Le Zéro artificialisation nette offre un angle d’attaque au Sénat, dans sa réécriture du projet de loi Climat et Résilience. Programmée du 14 au 28 juin avant le vote solennel du 29, la première lecture par la chambre haute buttera sur un calendrier qui laisse peu de place aux négociations en commission mixte paritaire, avant la seconde souhaitée par le gouvernement à partir du 2 juillet.
« Remettre les SCoT au cœur de la Zan » : par ce mot d’ordre en faveur des schémas de cohérence territoriale comme pilier de la lutte contre l’artificialisation des sols, le Sénat donne le ton de sa réécriture du projet de loi Climat & Résilience. La chambre haute programme la première lecture du texte, du 14 au 28 juin. Les 1076 amendements examinés en commission s’appuient sur les 1800 réponses à sa consultation lancée en mai auprès des collectivités locales. Non à la glaciation rurale.
Au nom de la commission Aménagement du territoire et développement durable, Jean-Baptiste Blanc s’insurge contre une prétention de l’Etat à s’ériger en « répartiteur des droits à construire » et à considérer les collectivités comme de « simples exécutantes ».
Les régions en prennent également pour leur grade , lorsqu’elles cèdent à la tentation du centralisme, dans leurs schémas régionaux d’aménagement, de développement durable et d’égalité des territoires (Sraddet).
Aux logiques jacobines qui alimentent la crainte d’une « glaciation rurale » exprimée par Marta de Cidrac, vice-présidente de la commission de l’aménagement du territoire et du développement durable, le Sénat oppose un parti de confiance envers les élus locaux.
La critique de la méthode se décline dans la répartition entre la loi et ses décrets : le Sénat se battra pour que le législateur s’empare directement de la définition de l’artificialisation. La chambre haute entend encourager les chantiers de renaturation, absents dans le projet gouvernemental, à travers un fléchage par France Relance et une éligibilité aux financements des mesures compensatoires aux atteintes à l’environnement. Parmi les aides souhaitées dans le domaine de l’aménagement, la commission de l’aménagement du territoire défend l’idée d’une dotation climat qui viendrait encourager la planification locale ou régionale dédiée à ce thème.

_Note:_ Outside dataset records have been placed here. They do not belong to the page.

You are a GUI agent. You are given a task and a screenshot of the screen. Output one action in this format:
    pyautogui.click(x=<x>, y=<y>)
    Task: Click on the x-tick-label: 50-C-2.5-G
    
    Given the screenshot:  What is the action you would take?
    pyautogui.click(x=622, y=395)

Dans la rénovation énergétique, autre domaine crucial du projet de loi pour le secteur de l’aménagement et de la construction, la contribution sénatoriale vise d’abord la simplification.
« Nous proposons de supprimer la notion de rénovation complète, peu utile, et de mieux définir celle de rénovation performante ».
Sophie Primas, présidente de la commission des affaires économiques
Une volonté d’assouplissement préside au délai accordé jusqu’en 2048, avant l’interdiction de mise en location de logements situés en classe D de performance énergétique. Très critiques sur l’application à l’écologie de l’idéologie du « en même temps », les sénateurs ont pourtant voulu donner une place à l’aérien, dans le titre « Se déplacer ».
« Un amendement rappellera que dans certains cas, les lignes d’aménagement du territoire constituent la seule solution »
Philippe Tabarot, rapporteur de la commission Aménagement du territoire et Développement durable.
Mais cette dernière insiste surtout sur le ferroviaire, « grand absent » de la première version du projet de loi . Le Sénat se prononce pour un doublement de sa part dans le fret. « La diminution de la TVA à 5,5 % constituerait un signe fort », énonce Philippe Tabarot. En revanche, le prélèvement d’écotaxes régionales ne recueille pas l’assentiment des sénateurs , qui jugent cette disposition prématurée, avant l’examen du projet de loi 4D et les arbitrages bruxellois sur l’Eurovignette.
S’il exprime son espoir dans une commission mixte paritaire conclusive, Jean-François Longeot, président de la commission Aménagement du territoire et développement durable, y met une condition : celle d’un report de la seconde lecture. Pour lui, laisser deux jours entre le vote solennel du Sénat et la seconde lecture à partir du 2 juillet, c’est « se moquer du monde ».